• **本文**
☆ ☆ ☆ ☆ ☆ ☆ ☆
第315回 インボイス制度による会計処理方法

消費税

令和5年10月1日、予定通りインボイス制度が始まりました。タクシーの運転手さんから、うちの領収書には登録番号がついていますと、開始日に2回も自慢されてしまいました。病院のような消費税とは無縁のところ等からも、ウチは登録しなくても大丈夫でしょうか?という問合せがあるほど、世間的な関心は高いようです。

会計処理は、自社の消費税の課税方式が原則課税なのか、簡易課税なのかで異なってきます。弥生会計での入力をベースにみてみましょう。

原則課税の場合、「請求書区分」「仕入税額控除」の2つの欄が新たに加わっています。「請求書区分」では、「適格」または「区分記載」を選択します。取引先がインボイス登録をしている場合は「適格」を、登録していない場合は「区分記載」を選択します。「適格」であれば仕入税額控除が100%できますので、「仕入税額控除」の欄に「100%」と表示されます。「区分記載」とは本体と消費税を区分記載するということで3年間は「80%」と表示されます。

令和5年10月1日から3年間は、取引先がインボイス登録事業者でなくても80%が仕入税額控除できます。その後の3年間は50%控除が認められています。通算6年経過した後は仕入税額控除はゼロとなります。

簡易課税制度や2割特例を選択する場合は、仕入税額控除にインボイスの保存は不要となっています。なので、従来通り、税率10%または軽減税率8%なのか、非課税仕入、対象外の区別をしての会計処理となります。インボイス対応の領収書が不要というだけであって、今まで通り、領収書、請求書等は当たり前に保存が必要です。

2割特例とは、インボイス制度を機に免税事業者からインボイス発行事業者になった場合、納税額を売上税額の2割とする特例です。令和8年9月30日が属する期まで適用されます。ということは8月決算の場合が最長となり、3年11ヶ月適用されることになります。
☆ ☆ ☆ ☆ ☆ ☆ ☆
• **データ欄**

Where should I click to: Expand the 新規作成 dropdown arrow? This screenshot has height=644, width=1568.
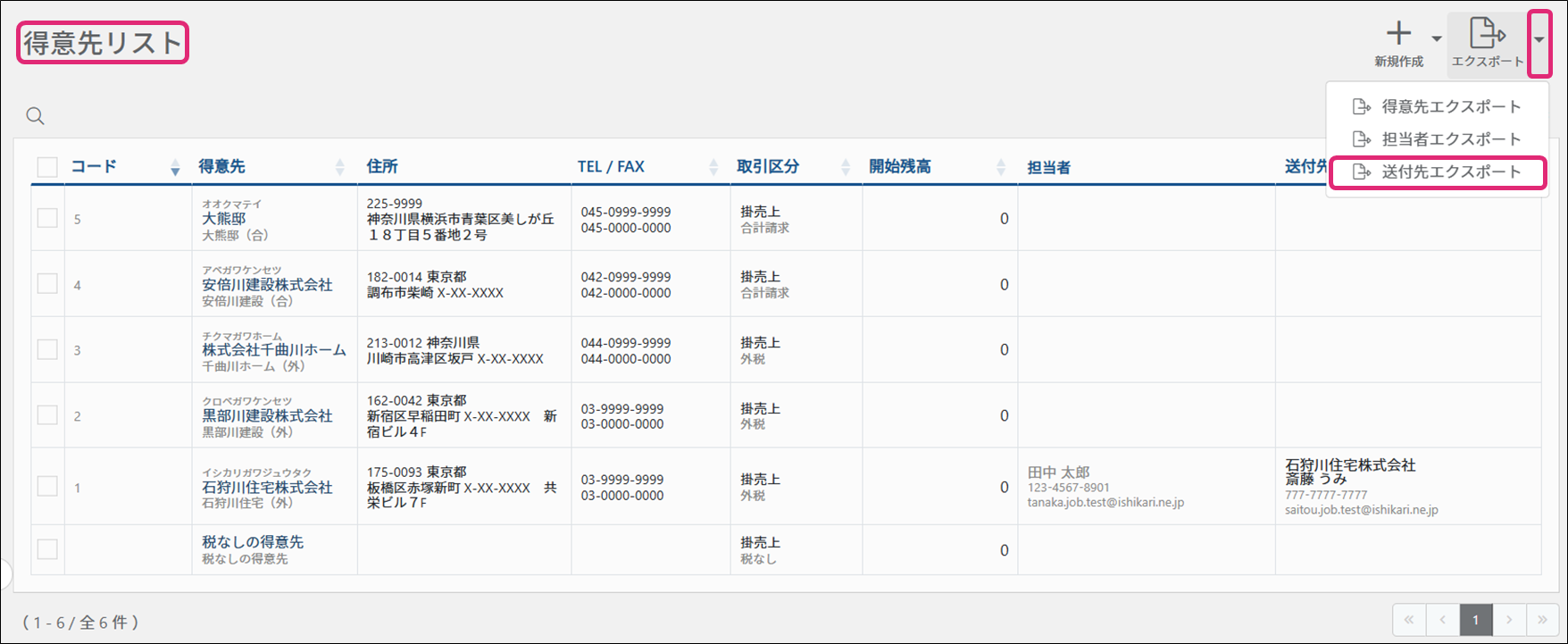pyautogui.click(x=1436, y=38)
☆ ☆ ☆ ☆ ☆ ☆ ☆
• **作業内容**
1) 本文によると、2割特例はいつが属する期まで適用されますか？
2) 本文の"令和5年10月1日、予定通り"から"は「80%」と表示されます。"まで（両端を含む）を、"弥生会計"を"freee会計"に改名して書き直してください。
データは本文とは別の出典から取ったものです。

• **回答**
1) 令和8年9月30日が属する期までです。

2)
令和5年10月1日、予定通りインボイス制度が始まりました。タクシーの運転手さんから、うちの領収書には登録番号がついていますと、開始日に2回も自慢されてしまいました。病院のような消費税とは無縁のところ等からも、ウチは登録しなくても大丈夫でしょうか?という問合せがあるほど、世間的な関心は高いようです。

会計処理は、自社の消費税の課税方式が原則課税なのか、簡易課税なのかで異なってきます。freee会計での入力をベースにみてみましょう。

原則課税の場合、「請求書区分」「仕入税額控除」の2つの欄が新たに加わっています。「請求書区分」では、「適格」または「区分記載」を選択します。取引先がインボイス登録をしている場合は「適格」を、登録していない場合は「区分記載」を選択します。「適格」であれば仕入税額控除が100%できますので、「仕入税額控除」の欄に「100%」と表示されます。「区分記載」とは本体と消費税を区分記載するということで3年間は「80%」と表示されます。